Sembra facile, ma non lo è. Secondo un’indagine che la community internazionale di direttori marketing The CMO Club ha condotto insieme a IBM, il marketing è oggi prevalentemente sperimentazione, alla ricerca dei giusti budget da allocare sui diversi canali che affiancano tutto il ciclo di attività del consumatore: scoperta del prodotto, acquisizione di informazioni, prova del prodotto, acquisto, utilizzo e passaparola positivo.

I budget di marketing aumenteranno nei prossimi due anni, ha affermato il 57% degli intervistati, ma anche le aspettative delle aziende saranno più alte, e l’imperativo per gli uffici marketing è quello che le sperimentazioni sui canali, le tattiche e le strategie portino all’incremento dei fatturati. Il trend generale è quello di puntare qualcosa su ogni canale, per poi identificare quelli più efficaci e riallineare di conseguenza gli investimenti.

Nei prossimi 2-3 anni i canali social e digital saranno fra le principali aree di investimento, ma non saranno le uniche, perché i canali tradizionali, fra cui anche quello degli eventi, continuano ad avere rilevanza. La maggiore voce di spesa (13%) è rappresentata dai contenuti, che diventano la benzian con cui il marketing alimenta i vari canali.

Poi, le principali voci di budget si dividono fra pubblicità tradizionale (12%), presenza online sui vari canali (11%), eventi (11%) e investimenti sul sito web aziendale (11%). Secondo l’indagine, gli eventi sono il mezzo su cui confluisce un budget pari a quello dedicato al digitale, pure in grande ascesa.

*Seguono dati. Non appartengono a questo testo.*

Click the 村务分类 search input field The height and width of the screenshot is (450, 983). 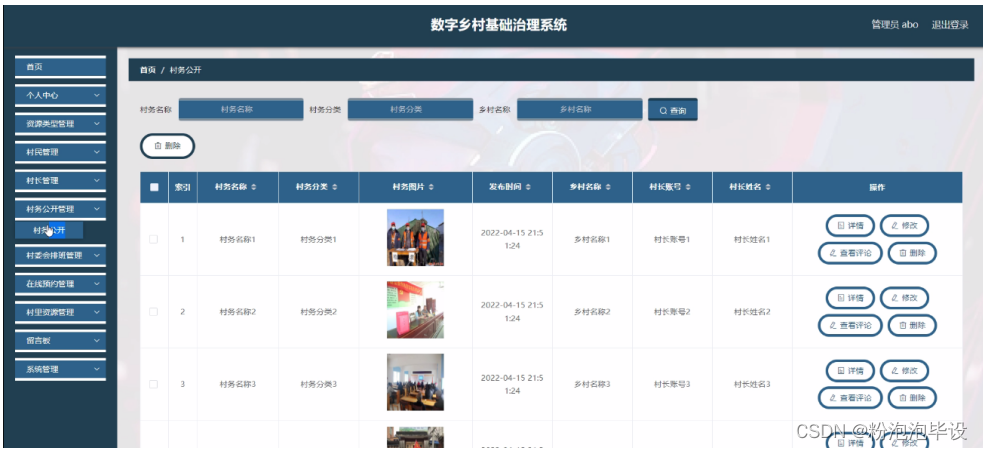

In particolare sono due i momenti del “viaggio” del consumatore dove gli eventi hanno un impatto rilevante: la fase che porta alla scoperta del prodotto e quella che porta al suo utilizzo.

La dinamica brand/cliente non è più costruita su interazioni isolate, suggerisce la ricerca, e ciò consente alle aziende di creare un impatto che va oltre il marketing tradizionale, toccando in tutti i punti di contatto l'esperienza globale del cliente.